We observed that the scores for the challenges were lower for respondents in countries where there was direct experience in CED for devices, as compared with those having experience with CED for drugs only. However, although the numerical differences in the scores were substantial, the small sample size means that no firm conclusions can be drawn. This could be explored in further research by comparing decision-makers’ perceptions before and after operating CED schemes and relating these perceptions to the general (HTA) infrastructure in a country.

We used a combination of methods to obtain insights in the use of and challenges related to CED schemes in the relatively understudied context of devices, including a large set of European countries. The insights obtained allow learning from experiences across countries and increase the chances of having successful CED schemes in the future, by highlighting how decision makers perceive and deal with specific challenges. Nonetheless, some limitations also need highlighting. First, although we studied experiences in many European countries, we cannot be sure that our overview is complete as some countries were not included in the study. Moreover, although in each country we interviewed the person we considered to be most knowledgeable about CED schemes, we cannot be sure that the views of the participants are representative of the views of decision-makers more generally. Additionally, we focussed on the detailed perceptions of decision-makers, with a focus on HTA agencies at the national or regional level and (some) national payers because recent research suggests that decision-makers may be hesitant to engage in CED schemes [5]. This makes them not only a relevant source for the current study in terms of knowledge, but also in articulating (potential) challenges and difficulties with applying such schemes. Future studies could nonetheless supplement this with information on the perceptions of other stakeholders, such as clinical professionals, patient organisations, local payers/decision makers, and manufacturers. Finally, our focus was on schemes initiated at the national or regional level. In addition, some schemes involving devices may be negotiated at the local level directly between providers and manufacturers. Many of these may be ‘pay for performance’ schemes, but some could be characterized as CED schemes. These schemes were outside the scope of our current study, but their characteristics and performance are nonetheless important to investigate further.

Conclusions

CED schemes for medical devices offer a promising tool to increase value for money in health care. While they are currently used in Europe, this study has shown experience with these schemes to be limited to a relatively small number of countries. Moreover, considerable variation exists between countries in how schemes are initiated, designed, implemented, and evaluated.

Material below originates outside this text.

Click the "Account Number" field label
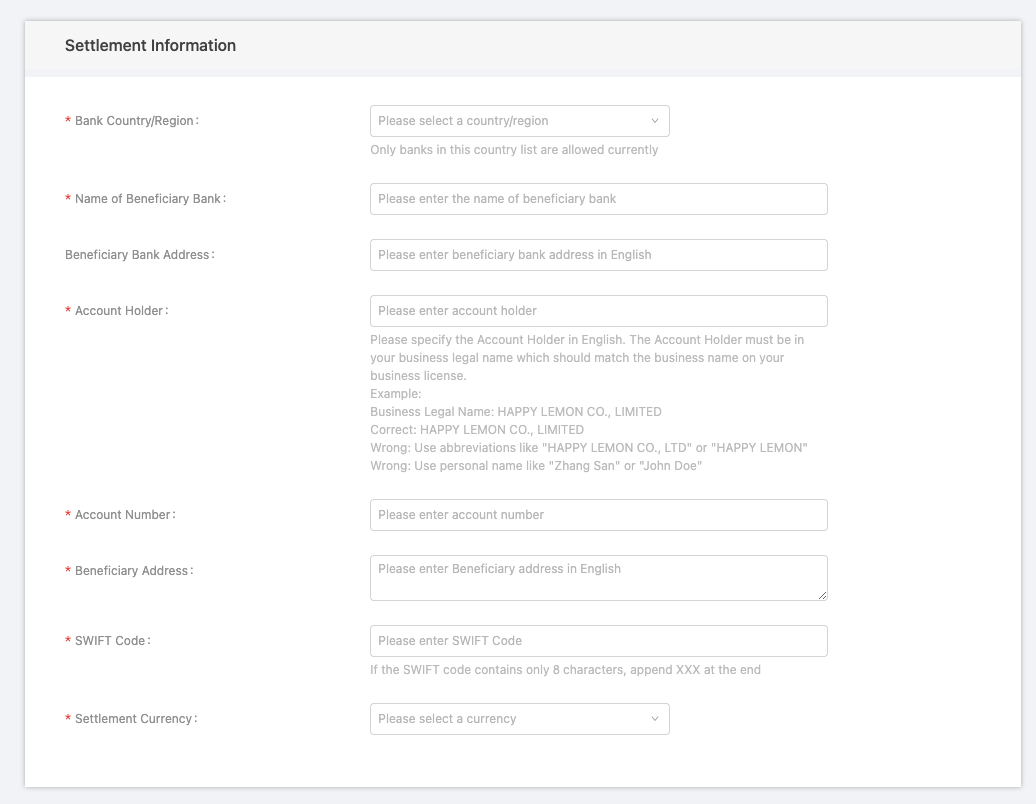The height and width of the screenshot is (804, 1036). point(124,515)
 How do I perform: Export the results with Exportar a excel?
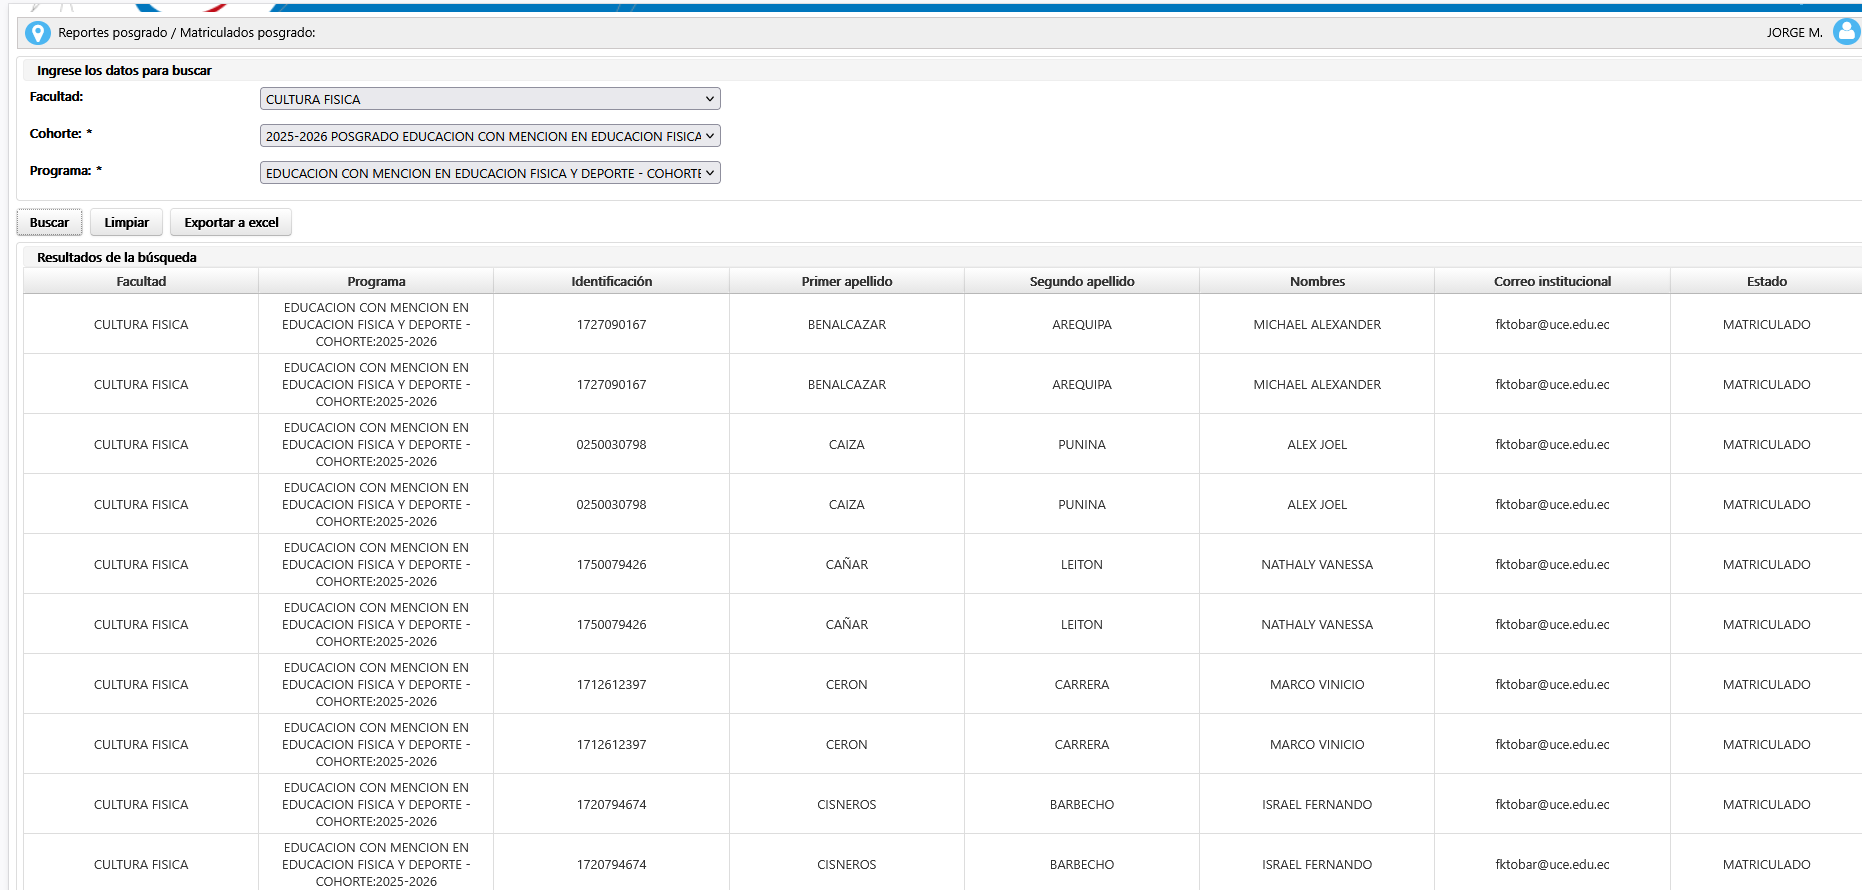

While the identified challenges in using CED schemes were perceived differently, none of them was unanimously considered insignificant. Hence, all challenges should be considered when initiating CED schemes in a given country. Our recommendation is that each jurisdiction embarking on CED schemes for devices should undertake its own ‘risk assessment’, using our list of challenges as a starting point, and considering for each of them the factors that decision-makers in this study outlined as having either a positive or negative influence. If a given challenge is considered to be important locally, the highlighted experiences of other countries in this study can help in addressing or overcoming them. That way, this study directly contributes to making CED schemes for devices a more effective policy option in the future.